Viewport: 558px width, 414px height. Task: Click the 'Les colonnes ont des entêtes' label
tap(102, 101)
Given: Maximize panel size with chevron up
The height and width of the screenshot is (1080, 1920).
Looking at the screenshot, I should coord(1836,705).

---------------

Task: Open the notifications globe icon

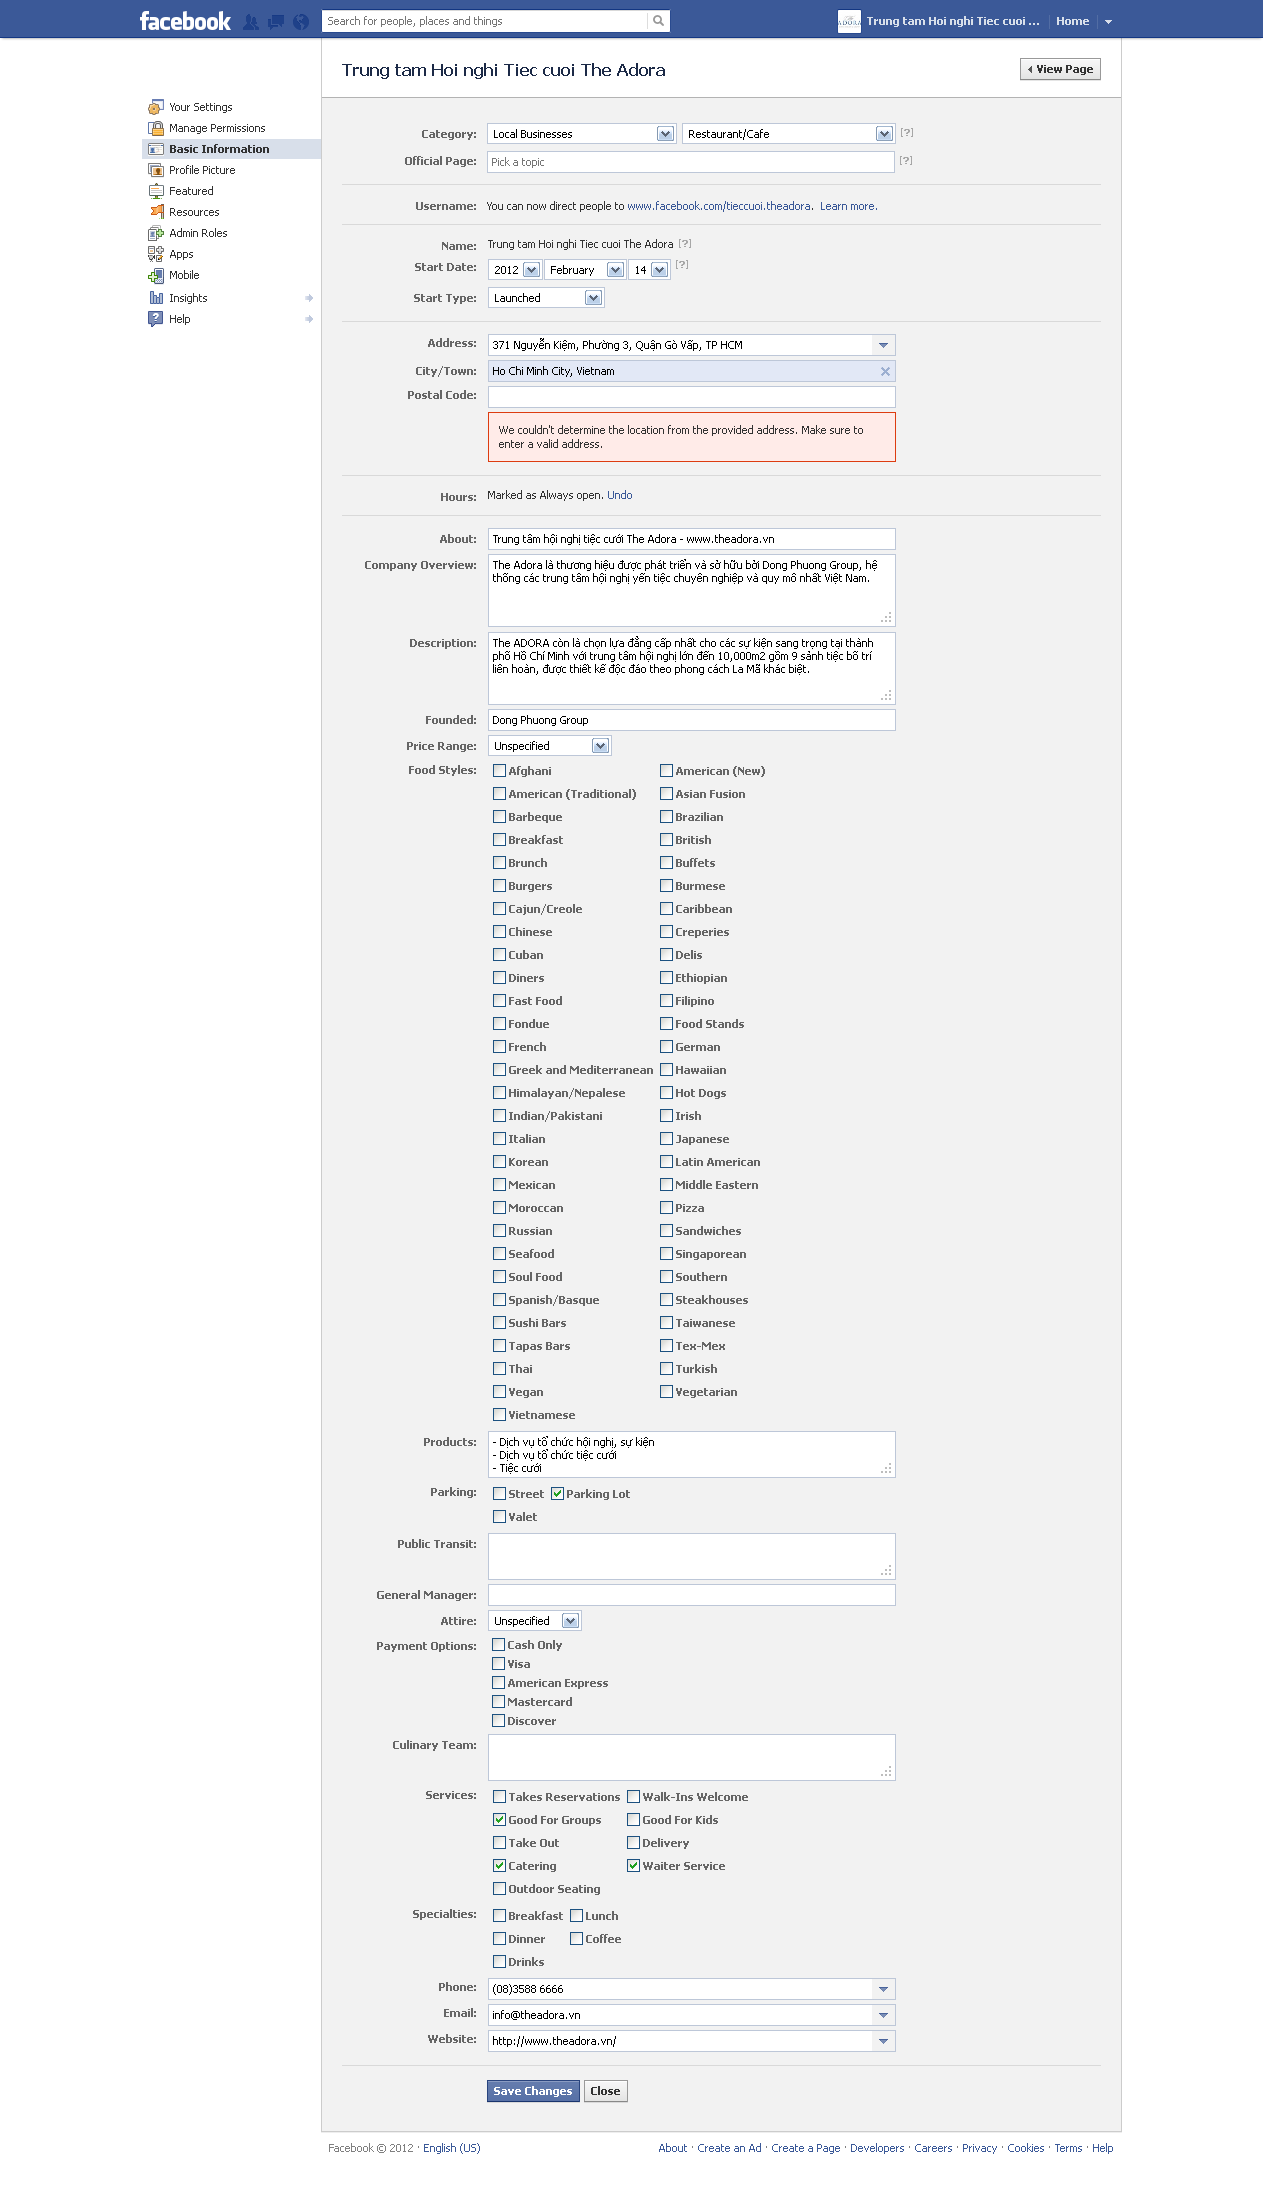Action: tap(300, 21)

---------------

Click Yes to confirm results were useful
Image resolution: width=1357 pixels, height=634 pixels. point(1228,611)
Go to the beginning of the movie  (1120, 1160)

---------------

▶ _INSTRUCTIONS FOR THE TASK_:
Lay out the items from the line with "Viewport: 558px width, 414px" to the line with "Looking at the" as a JSON list of strings, one string for each line and blank lines omitted.

▶ _EXERCISE RESPONSE_:
[
  "Viewport: 558px width, 414px height. Task: Click the 'Les colonnes ont des entêtes' label",
  "tap(102, 101)",
  "Given: Maximize panel size with chevron up",
  "The height and width of the screenshot is (1080, 1920).",
  "Looking at the screenshot, I should coord(1836,705)."
]